## [PROBLEM TO SOLVE]
Copy each line from the records below in which the word "target" is found.

[Collected data entries]
Start of Block

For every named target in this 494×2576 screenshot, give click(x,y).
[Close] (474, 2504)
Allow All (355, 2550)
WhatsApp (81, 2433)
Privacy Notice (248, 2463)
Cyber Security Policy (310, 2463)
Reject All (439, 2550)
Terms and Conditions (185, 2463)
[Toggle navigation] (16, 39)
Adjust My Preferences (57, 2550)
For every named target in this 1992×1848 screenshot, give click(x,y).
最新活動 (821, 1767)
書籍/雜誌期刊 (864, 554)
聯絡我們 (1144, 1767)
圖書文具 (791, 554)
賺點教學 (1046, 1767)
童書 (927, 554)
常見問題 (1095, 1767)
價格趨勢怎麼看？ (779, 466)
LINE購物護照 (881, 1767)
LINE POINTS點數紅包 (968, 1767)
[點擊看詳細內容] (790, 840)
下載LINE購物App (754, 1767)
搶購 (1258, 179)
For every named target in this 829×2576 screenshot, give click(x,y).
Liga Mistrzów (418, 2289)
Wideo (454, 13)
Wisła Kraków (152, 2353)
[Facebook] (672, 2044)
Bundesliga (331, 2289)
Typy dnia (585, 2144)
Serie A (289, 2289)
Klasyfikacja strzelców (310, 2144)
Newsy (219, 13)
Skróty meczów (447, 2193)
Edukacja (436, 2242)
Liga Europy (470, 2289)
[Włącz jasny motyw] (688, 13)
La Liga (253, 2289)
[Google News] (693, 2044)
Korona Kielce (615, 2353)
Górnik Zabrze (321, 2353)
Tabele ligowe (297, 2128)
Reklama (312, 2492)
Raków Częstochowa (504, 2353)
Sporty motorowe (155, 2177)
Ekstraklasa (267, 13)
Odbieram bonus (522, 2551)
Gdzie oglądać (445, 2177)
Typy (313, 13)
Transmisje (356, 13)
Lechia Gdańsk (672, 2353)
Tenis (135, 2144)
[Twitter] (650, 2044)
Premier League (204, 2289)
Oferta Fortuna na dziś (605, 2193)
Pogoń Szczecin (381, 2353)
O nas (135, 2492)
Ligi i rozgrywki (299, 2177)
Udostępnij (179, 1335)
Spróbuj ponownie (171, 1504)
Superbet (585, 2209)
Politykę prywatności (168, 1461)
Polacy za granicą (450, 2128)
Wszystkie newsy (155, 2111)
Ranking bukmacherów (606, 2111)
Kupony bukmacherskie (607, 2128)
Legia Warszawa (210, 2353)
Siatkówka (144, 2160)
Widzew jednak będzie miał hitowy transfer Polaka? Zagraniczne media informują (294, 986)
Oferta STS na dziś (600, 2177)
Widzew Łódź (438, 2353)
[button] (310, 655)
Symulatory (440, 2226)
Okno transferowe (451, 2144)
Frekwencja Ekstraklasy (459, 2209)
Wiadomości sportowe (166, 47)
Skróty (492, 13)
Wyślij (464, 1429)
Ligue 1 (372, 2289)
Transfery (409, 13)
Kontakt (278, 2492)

End of Block

## [WRITTEN RESPONSE]
For every named target in this 494×2576 screenshot, give click(x,y).
For every named target in this 1992×1848 screenshot, give click(x,y).
For every named target in this 829×2576 screenshot, give click(x,y).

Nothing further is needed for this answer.